Video 1. The Neural Compute Stick combines the Myriad 2 VPU and DRAM in an easy-to-use USB stick form factor suitable for both R&D and low-volume production purposes.

The materials transition from plastic to aluminum was done to improve durability, thereby making the hardware usable for not only development (with the VPU directly integrated within the system in the final production design) but also low-volume production deployments. The price decrease to $79 (Mouser and RS Components are the lead distributors) is a reflection of Intel's "manufacturing and design expertise". One other (software-assisted) new hardware configuration enhancement also bears mention: by means of a multi-port USB3 hub, it's possible to combine multiple Neural Compute Stick-based Myriad 2 VPUs in a parallel multiprocessing array (Figure 2). According to Gary Brown, Vice President of Marketing, internal testing has confirmed that this "Multi-Stick mode" delivers near-linear performance increases up to four parallel sticks; the company is currently validating six- and eight-stick configurations.

Quad_laptop_web.jpg
Figure 2. Internal testing has, according to company officials, shown near-linear performance increases in up-to four-VPU configurations; the company believes that there is no theoretical maximum, and higher stick count validation is currently underway.

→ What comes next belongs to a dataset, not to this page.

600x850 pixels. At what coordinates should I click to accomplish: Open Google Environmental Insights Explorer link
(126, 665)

Conceptually, at least, the aspirations for the accompanying software development kit are unchanged from last year's announcement. As with similar toolsets from companies such as Cadence, CEVA and Synopsys, the Intel Movidius offering converts pre-trained floating point-based deep learning models into fixed-point 16-bit integer equivalents compatible with the Myriad 2's processing resources. However, whereas the company initially planned to lead with TensorFlow support, subsequent market evaluation has led to a reprioritization in favor of Caffe. TensorFlow support is still planned "soon" (company officials were unwilling to be any more specific at this time), and other frameworks such as the Facebook-championed Caffe2 and Microsoft-developed Cognitive Toolkit are also in ongoing evaluation.

Initially, the Movidius Neural Compute SDK ran only on an Intel CPU-based PC based on Ubuntu Linux 16.04 (Video 2):


Video 2. The Neural Compute Stick's "getting started" video describes its initial x86-based hardware and Ubuntu Linux-based software requirements.

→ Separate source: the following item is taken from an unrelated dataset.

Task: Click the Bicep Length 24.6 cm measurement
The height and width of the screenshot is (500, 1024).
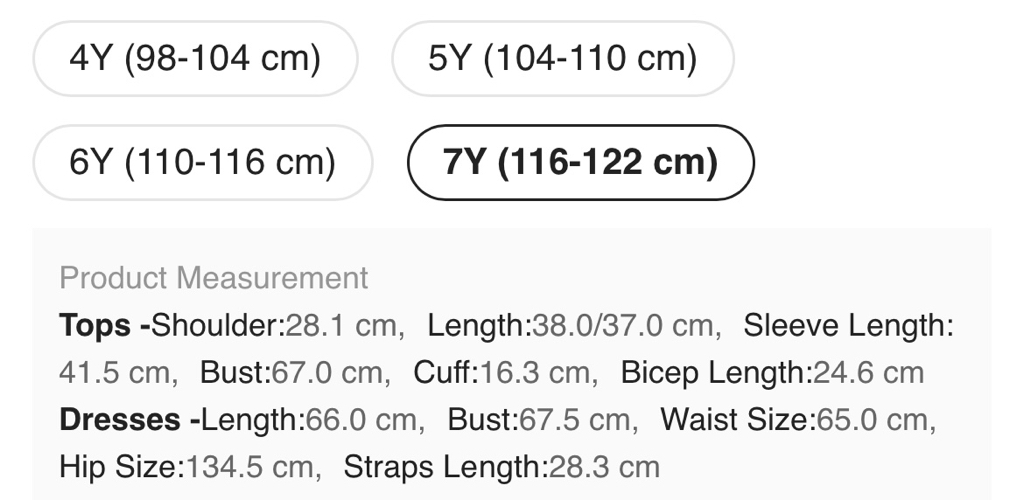Action: [x=868, y=373]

More recently, and especially interesting given Intel's x86-centric focus, an updated version of the SDK adds support for ARM-based SoCs such as those in Raspberry PI platforms, as well as for Debian Linux (Video 3):


Video 3. Recent expansions in processor and operating system support enable Neural Compute Stick compatibility with, for example, the Raspberry Pi 3 Model B.

To its credit, Intel Movidius has assembled a robust (and growing) set of online resources for developer reference, including both product and technical FAQs, a quick-start guide, and an active discussion forum section. While Myriad 2 dates from mid-2014, the architecture seemingly still has plenty of life in it, judging from recent product announcements from DJI, Motorola and other customers. It will be interesting to see how this particular iteration of the VPU continues to evolve and stack up to competitive offerings, as well as how the combined Intel and Movidius plan to position it long-term against the newly introduced next-generation Myriad X, which InsideDSP plans to cover in an upcoming edition.